Copy out each line of the material in which the word "navigation" can be found.
─── Data for review
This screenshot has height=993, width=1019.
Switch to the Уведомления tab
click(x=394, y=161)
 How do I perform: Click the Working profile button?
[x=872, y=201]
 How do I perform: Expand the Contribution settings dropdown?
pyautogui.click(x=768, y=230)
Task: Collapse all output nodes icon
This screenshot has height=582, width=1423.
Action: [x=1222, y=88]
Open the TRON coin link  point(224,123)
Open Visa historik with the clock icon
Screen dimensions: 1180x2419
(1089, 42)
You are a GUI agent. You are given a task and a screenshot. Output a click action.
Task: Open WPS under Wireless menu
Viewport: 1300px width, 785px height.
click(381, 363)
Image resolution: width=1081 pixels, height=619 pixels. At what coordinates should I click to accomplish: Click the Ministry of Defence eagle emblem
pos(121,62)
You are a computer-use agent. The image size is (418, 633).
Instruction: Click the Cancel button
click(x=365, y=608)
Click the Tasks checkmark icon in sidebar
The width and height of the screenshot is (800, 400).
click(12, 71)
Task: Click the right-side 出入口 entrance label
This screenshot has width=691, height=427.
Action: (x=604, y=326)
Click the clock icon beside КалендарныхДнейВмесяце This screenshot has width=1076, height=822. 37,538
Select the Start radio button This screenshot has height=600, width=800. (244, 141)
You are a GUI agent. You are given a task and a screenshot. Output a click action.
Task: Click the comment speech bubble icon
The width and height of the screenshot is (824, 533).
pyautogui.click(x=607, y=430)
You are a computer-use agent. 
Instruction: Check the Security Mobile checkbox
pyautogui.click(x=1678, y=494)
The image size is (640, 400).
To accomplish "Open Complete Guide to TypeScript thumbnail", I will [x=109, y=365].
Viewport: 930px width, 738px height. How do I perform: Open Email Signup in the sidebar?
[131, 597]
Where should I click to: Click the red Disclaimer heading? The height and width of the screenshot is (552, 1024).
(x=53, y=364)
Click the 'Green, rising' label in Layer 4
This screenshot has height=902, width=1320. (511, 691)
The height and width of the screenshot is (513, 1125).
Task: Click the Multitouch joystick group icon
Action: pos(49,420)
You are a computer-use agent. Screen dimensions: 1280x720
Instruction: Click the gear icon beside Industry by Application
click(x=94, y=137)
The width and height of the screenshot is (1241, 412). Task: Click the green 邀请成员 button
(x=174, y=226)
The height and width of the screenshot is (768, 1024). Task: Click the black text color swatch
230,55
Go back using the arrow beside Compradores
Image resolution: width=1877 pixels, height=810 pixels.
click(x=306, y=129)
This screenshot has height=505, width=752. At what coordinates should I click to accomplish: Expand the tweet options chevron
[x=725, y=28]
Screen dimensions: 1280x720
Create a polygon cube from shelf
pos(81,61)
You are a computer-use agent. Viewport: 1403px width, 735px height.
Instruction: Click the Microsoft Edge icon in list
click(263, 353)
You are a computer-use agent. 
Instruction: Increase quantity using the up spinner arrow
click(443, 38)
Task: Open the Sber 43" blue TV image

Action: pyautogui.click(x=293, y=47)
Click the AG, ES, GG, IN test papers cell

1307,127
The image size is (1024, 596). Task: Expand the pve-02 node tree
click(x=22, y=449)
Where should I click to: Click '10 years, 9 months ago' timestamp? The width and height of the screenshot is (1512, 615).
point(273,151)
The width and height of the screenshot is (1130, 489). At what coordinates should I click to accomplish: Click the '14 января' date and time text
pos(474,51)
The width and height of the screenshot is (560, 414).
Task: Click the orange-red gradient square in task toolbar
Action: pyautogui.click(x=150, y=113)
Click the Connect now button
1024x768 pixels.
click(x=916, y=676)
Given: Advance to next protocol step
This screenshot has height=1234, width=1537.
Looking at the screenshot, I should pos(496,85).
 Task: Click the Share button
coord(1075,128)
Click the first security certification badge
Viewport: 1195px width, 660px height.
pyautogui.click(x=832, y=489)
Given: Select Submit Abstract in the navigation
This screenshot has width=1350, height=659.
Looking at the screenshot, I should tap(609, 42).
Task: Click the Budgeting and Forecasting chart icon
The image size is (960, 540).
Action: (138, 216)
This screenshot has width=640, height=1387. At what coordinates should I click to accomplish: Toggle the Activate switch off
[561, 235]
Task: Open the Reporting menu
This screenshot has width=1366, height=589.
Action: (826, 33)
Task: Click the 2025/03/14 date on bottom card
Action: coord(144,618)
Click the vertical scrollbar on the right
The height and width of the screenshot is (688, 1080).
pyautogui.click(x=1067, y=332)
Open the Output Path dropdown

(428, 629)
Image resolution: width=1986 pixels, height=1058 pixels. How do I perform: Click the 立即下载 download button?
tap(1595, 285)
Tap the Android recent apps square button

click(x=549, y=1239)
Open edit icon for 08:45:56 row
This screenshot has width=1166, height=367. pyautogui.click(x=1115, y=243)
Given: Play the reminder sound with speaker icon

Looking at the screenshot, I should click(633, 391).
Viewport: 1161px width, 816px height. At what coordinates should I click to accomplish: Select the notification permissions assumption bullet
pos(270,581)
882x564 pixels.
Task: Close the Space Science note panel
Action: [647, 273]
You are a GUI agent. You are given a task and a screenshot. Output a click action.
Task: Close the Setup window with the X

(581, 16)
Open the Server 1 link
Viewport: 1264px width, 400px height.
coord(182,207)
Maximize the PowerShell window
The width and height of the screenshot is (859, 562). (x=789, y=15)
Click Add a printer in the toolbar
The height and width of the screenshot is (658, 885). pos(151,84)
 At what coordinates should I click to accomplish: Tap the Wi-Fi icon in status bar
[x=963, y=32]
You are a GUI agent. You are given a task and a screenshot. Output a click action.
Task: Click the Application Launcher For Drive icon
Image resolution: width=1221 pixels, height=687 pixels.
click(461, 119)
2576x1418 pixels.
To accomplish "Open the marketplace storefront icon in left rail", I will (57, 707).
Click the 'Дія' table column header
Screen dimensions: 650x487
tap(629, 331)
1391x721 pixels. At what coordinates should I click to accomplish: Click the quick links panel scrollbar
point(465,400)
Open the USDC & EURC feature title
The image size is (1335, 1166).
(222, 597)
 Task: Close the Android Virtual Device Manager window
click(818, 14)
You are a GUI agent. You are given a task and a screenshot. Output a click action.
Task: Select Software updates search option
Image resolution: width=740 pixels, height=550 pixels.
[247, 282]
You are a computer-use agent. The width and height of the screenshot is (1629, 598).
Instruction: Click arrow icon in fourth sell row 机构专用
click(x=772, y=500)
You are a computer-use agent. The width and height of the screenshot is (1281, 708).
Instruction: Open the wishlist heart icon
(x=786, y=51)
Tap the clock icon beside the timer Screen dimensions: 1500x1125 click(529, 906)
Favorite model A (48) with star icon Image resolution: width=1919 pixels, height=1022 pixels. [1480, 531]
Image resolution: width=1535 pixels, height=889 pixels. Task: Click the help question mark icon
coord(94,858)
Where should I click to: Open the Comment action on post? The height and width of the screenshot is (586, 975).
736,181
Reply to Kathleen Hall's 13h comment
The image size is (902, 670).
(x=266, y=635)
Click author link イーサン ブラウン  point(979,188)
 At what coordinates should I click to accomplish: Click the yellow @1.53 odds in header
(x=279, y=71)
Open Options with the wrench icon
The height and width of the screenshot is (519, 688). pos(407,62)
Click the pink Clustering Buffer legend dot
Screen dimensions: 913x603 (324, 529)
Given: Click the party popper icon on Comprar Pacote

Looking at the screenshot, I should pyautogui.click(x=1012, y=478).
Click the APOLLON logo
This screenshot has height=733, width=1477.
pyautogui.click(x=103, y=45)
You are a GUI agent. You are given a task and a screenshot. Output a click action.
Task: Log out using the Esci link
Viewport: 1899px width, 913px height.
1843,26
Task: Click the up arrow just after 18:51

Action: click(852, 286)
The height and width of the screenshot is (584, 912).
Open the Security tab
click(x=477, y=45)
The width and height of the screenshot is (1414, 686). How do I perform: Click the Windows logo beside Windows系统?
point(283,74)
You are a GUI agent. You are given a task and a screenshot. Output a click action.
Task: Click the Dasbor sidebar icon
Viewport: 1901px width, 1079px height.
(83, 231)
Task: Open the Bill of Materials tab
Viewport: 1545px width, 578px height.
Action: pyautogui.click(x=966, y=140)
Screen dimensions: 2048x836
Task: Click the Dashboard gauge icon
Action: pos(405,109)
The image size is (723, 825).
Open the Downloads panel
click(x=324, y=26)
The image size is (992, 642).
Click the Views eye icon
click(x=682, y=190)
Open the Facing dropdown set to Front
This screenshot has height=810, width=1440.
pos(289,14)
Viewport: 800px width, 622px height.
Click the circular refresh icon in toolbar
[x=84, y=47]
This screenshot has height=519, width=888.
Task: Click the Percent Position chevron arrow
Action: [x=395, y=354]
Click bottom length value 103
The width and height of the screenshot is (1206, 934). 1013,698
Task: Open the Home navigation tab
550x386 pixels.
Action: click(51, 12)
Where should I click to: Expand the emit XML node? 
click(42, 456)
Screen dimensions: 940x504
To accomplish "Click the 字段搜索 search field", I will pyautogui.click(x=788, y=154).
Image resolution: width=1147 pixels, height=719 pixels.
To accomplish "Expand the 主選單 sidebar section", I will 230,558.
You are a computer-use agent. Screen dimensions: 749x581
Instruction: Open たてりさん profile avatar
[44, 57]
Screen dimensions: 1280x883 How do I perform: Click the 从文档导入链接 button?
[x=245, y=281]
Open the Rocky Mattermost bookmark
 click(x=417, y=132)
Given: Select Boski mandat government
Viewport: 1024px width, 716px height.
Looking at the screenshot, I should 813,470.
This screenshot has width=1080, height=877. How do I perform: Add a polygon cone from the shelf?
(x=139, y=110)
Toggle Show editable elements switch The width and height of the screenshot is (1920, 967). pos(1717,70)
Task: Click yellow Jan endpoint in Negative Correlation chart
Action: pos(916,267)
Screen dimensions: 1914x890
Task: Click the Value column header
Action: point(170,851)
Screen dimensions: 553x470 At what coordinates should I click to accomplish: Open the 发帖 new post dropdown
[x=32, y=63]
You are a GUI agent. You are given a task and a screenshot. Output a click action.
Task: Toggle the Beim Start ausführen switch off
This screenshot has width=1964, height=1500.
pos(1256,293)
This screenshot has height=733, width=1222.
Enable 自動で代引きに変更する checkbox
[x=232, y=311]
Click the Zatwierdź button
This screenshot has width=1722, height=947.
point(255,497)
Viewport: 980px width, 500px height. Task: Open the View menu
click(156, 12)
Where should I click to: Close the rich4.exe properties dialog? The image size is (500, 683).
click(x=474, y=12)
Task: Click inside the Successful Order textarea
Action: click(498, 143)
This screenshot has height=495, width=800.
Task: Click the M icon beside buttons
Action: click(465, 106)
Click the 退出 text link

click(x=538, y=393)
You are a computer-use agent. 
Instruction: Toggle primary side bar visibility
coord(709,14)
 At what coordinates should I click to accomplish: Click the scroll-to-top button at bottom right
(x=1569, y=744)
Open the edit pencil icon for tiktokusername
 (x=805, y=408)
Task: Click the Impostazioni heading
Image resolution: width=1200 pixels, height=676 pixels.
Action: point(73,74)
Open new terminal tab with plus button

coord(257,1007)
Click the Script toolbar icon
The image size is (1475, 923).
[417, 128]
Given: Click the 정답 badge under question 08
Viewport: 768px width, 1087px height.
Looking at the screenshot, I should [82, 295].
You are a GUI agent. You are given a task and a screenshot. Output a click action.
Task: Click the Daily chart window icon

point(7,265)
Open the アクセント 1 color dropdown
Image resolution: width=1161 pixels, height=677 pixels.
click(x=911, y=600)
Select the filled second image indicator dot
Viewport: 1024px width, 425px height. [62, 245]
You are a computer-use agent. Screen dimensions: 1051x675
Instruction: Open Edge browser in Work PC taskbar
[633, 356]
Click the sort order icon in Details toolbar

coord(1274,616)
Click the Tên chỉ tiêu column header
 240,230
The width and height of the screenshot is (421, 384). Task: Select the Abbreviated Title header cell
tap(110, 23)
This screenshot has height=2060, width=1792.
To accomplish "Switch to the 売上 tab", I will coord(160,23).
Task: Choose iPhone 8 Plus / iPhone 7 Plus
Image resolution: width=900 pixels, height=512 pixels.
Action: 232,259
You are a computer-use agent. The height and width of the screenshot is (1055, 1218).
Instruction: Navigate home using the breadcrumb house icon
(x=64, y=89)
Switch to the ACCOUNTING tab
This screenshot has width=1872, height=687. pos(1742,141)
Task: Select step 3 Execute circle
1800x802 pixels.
──────
### Your response
Given: Select Submit Abstract in the navigation
Task: Open the Home navigation tab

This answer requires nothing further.